▸ Dataset entries:
···

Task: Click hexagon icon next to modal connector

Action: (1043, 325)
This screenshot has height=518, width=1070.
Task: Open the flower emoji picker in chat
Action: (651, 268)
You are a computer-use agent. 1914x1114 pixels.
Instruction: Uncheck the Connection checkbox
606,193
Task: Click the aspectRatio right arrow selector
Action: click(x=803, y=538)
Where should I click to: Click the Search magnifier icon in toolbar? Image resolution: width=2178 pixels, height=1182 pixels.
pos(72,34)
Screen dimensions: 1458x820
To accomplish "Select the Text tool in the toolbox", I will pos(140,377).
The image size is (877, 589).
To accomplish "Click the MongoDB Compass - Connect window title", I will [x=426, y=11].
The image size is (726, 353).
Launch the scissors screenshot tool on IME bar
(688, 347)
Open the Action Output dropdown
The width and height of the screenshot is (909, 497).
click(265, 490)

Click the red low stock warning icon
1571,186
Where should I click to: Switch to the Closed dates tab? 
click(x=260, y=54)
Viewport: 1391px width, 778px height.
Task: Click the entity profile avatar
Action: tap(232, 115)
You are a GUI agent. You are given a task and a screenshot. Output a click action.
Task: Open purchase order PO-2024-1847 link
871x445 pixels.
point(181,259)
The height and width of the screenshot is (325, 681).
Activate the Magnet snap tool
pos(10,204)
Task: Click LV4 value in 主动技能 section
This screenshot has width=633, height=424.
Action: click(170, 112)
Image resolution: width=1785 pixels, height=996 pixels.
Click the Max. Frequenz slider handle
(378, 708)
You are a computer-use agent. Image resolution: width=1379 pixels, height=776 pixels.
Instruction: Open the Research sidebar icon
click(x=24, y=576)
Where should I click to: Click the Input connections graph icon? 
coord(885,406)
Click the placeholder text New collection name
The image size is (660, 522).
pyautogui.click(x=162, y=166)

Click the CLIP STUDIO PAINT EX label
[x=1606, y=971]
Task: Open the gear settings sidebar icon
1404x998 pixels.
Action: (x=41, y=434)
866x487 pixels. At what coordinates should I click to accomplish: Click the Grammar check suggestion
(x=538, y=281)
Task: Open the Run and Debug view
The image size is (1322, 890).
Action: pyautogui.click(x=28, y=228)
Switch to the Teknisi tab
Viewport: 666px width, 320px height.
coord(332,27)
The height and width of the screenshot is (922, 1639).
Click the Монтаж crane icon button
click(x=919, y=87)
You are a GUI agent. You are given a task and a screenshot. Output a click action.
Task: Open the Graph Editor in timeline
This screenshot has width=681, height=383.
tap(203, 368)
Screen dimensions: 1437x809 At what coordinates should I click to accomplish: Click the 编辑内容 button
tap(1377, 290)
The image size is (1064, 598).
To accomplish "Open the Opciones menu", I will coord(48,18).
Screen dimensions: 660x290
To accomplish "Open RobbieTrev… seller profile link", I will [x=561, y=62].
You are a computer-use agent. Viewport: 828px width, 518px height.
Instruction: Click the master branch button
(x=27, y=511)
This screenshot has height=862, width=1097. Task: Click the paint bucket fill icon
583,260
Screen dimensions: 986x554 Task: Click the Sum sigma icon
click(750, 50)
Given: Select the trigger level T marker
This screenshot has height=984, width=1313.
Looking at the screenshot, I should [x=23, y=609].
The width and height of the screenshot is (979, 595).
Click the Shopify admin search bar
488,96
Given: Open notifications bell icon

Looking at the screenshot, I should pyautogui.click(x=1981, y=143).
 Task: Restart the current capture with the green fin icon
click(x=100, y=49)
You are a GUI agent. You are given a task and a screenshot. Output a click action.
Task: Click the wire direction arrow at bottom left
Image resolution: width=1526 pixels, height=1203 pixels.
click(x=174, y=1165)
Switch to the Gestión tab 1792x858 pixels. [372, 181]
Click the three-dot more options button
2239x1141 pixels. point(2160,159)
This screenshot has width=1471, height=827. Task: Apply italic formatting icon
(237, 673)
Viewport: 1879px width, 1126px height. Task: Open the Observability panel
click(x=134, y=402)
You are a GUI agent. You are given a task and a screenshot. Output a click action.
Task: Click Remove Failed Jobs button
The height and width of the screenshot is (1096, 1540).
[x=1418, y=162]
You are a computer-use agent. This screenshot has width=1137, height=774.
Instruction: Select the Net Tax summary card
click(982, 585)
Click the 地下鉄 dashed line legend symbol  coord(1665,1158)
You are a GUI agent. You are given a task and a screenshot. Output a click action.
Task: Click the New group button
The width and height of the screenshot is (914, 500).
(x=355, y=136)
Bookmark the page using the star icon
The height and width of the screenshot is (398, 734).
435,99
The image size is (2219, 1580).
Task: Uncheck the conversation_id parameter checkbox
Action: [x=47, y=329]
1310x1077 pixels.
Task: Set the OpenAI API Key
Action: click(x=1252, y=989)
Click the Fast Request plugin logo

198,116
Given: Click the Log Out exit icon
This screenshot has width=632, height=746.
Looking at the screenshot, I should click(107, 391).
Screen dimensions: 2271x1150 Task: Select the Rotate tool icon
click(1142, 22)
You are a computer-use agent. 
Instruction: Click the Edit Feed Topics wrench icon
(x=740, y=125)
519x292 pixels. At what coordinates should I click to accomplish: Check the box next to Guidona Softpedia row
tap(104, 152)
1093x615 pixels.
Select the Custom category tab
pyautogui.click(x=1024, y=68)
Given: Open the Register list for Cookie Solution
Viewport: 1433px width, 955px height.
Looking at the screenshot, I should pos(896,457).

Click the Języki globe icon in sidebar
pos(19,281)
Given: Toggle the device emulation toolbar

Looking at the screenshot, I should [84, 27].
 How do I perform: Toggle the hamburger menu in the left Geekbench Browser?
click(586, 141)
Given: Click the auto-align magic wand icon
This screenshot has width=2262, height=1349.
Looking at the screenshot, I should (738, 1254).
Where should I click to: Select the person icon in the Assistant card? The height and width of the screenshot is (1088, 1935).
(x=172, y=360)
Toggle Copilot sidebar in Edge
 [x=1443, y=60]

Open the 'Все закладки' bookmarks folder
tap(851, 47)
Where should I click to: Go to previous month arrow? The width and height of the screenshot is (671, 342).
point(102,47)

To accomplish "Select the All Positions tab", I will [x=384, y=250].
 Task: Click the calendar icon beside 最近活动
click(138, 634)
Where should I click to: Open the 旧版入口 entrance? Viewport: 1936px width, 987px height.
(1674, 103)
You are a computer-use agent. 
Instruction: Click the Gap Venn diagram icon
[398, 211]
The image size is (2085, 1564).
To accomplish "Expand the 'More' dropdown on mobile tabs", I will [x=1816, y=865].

···

▸ Exercise:
Give the data again, exactly as it stands.

▸ Solution for this task:
Task: Click hexagon icon next to modal connector

Action: (1043, 325)
This screenshot has height=518, width=1070.
Task: Open the flower emoji picker in chat
Action: (651, 268)
You are a computer-use agent. 1914x1114 pixels.
Instruction: Uncheck the Connection checkbox
606,193
Task: Click the aspectRatio right arrow selector
Action: click(x=803, y=538)
Where should I click to: Click the Search magnifier icon in toolbar? Image resolution: width=2178 pixels, height=1182 pixels.
pos(72,34)
Screen dimensions: 1458x820
To accomplish "Select the Text tool in the toolbox", I will pos(140,377).
The image size is (877, 589).
To accomplish "Click the MongoDB Compass - Connect window title", I will [x=426, y=11].
The image size is (726, 353).
Launch the scissors screenshot tool on IME bar
(688, 347)
Open the Action Output dropdown
The width and height of the screenshot is (909, 497).
click(265, 490)

Click the red low stock warning icon
1571,186
Where should I click to: Switch to the Closed dates tab? 
click(x=260, y=54)
Viewport: 1391px width, 778px height.
Task: Click the entity profile avatar
Action: tap(232, 115)
You are a GUI agent. You are given a task and a screenshot. Output a click action.
Task: Open purchase order PO-2024-1847 link
871x445 pixels.
point(181,259)
The height and width of the screenshot is (325, 681).
Activate the Magnet snap tool
pos(10,204)
Task: Click LV4 value in 主动技能 section
This screenshot has width=633, height=424.
Action: click(170, 112)
Image resolution: width=1785 pixels, height=996 pixels.
Click the Max. Frequenz slider handle
(378, 708)
You are a computer-use agent. Image resolution: width=1379 pixels, height=776 pixels.
Instruction: Open the Research sidebar icon
click(x=24, y=576)
Where should I click to: Click the Input connections graph icon? 
coord(885,406)
Click the placeholder text New collection name
The image size is (660, 522).
pyautogui.click(x=162, y=166)

Click the CLIP STUDIO PAINT EX label
[x=1606, y=971]
Task: Open the gear settings sidebar icon
1404x998 pixels.
Action: (x=41, y=434)
866x487 pixels. At what coordinates should I click to accomplish: Click the Grammar check suggestion
(x=538, y=281)
Task: Open the Run and Debug view
The image size is (1322, 890).
Action: pyautogui.click(x=28, y=228)
Switch to the Teknisi tab
Viewport: 666px width, 320px height.
coord(332,27)
The height and width of the screenshot is (922, 1639).
Click the Монтаж crane icon button
click(x=919, y=87)
You are a GUI agent. You are given a task and a screenshot. Output a click action.
Task: Open the Graph Editor in timeline
This screenshot has width=681, height=383.
tap(203, 368)
Screen dimensions: 1437x809 At what coordinates should I click to accomplish: Click the 编辑内容 button
tap(1377, 290)
The image size is (1064, 598).
To accomplish "Open the Opciones menu", I will coord(48,18).
Screen dimensions: 660x290
To accomplish "Open RobbieTrev… seller profile link", I will [x=561, y=62].
You are a computer-use agent. Viewport: 828px width, 518px height.
Instruction: Click the master branch button
(x=27, y=511)
This screenshot has height=862, width=1097. Task: Click the paint bucket fill icon
583,260
Screen dimensions: 986x554 Task: Click the Sum sigma icon
click(750, 50)
Given: Select the trigger level T marker
This screenshot has height=984, width=1313.
Looking at the screenshot, I should [x=23, y=609].
The width and height of the screenshot is (979, 595).
Click the Shopify admin search bar
488,96
Given: Open notifications bell icon

Looking at the screenshot, I should pyautogui.click(x=1981, y=143).
 Task: Restart the current capture with the green fin icon
click(x=100, y=49)
You are a GUI agent. You are given a task and a screenshot. Output a click action.
Task: Click the wire direction arrow at bottom left
Image resolution: width=1526 pixels, height=1203 pixels.
click(x=174, y=1165)
Switch to the Gestión tab 1792x858 pixels. [372, 181]
Click the three-dot more options button
2239x1141 pixels. point(2160,159)
This screenshot has width=1471, height=827. Task: Apply italic formatting icon
(237, 673)
Viewport: 1879px width, 1126px height. Task: Open the Observability panel
click(x=134, y=402)
You are a GUI agent. You are given a task and a screenshot. Output a click action.
Task: Click Remove Failed Jobs button
The height and width of the screenshot is (1096, 1540).
[x=1418, y=162]
You are a computer-use agent. This screenshot has width=1137, height=774.
Instruction: Select the Net Tax summary card
click(982, 585)
Click the 地下鉄 dashed line legend symbol  coord(1665,1158)
You are a GUI agent. You are given a task and a screenshot. Output a click action.
Task: Click the New group button
The width and height of the screenshot is (914, 500).
(x=355, y=136)
Bookmark the page using the star icon
The height and width of the screenshot is (398, 734).
435,99
The image size is (2219, 1580).
Task: Uncheck the conversation_id parameter checkbox
Action: [x=47, y=329]
1310x1077 pixels.
Task: Set the OpenAI API Key
Action: click(x=1252, y=989)
Click the Fast Request plugin logo

198,116
Given: Click the Log Out exit icon
This screenshot has width=632, height=746.
Looking at the screenshot, I should click(107, 391).
Screen dimensions: 2271x1150 Task: Select the Rotate tool icon
click(1142, 22)
You are a computer-use agent. 
Instruction: Click the Edit Feed Topics wrench icon
(x=740, y=125)
519x292 pixels. At what coordinates should I click to accomplish: Check the box next to Guidona Softpedia row
tap(104, 152)
1093x615 pixels.
Select the Custom category tab
pyautogui.click(x=1024, y=68)
Given: Open the Register list for Cookie Solution
Viewport: 1433px width, 955px height.
Looking at the screenshot, I should pos(896,457).

Click the Języki globe icon in sidebar
pos(19,281)
Given: Toggle the device emulation toolbar

Looking at the screenshot, I should [84, 27].
 How do I perform: Toggle the hamburger menu in the left Geekbench Browser?
click(586, 141)
Given: Click the auto-align magic wand icon
This screenshot has width=2262, height=1349.
Looking at the screenshot, I should (738, 1254).
Where should I click to: Select the person icon in the Assistant card? The height and width of the screenshot is (1088, 1935).
(x=172, y=360)
Toggle Copilot sidebar in Edge
 [x=1443, y=60]

Open the 'Все закладки' bookmarks folder
tap(851, 47)
Where should I click to: Go to previous month arrow? The width and height of the screenshot is (671, 342).
point(102,47)

To accomplish "Select the All Positions tab", I will [x=384, y=250].
 Task: Click the calendar icon beside 最近活动
click(138, 634)
Where should I click to: Open the 旧版入口 entrance? Viewport: 1936px width, 987px height.
(1674, 103)
You are a computer-use agent. 
Instruction: Click the Gap Venn diagram icon
[398, 211]
The image size is (2085, 1564).
To accomplish "Expand the 'More' dropdown on mobile tabs", I will [x=1816, y=865].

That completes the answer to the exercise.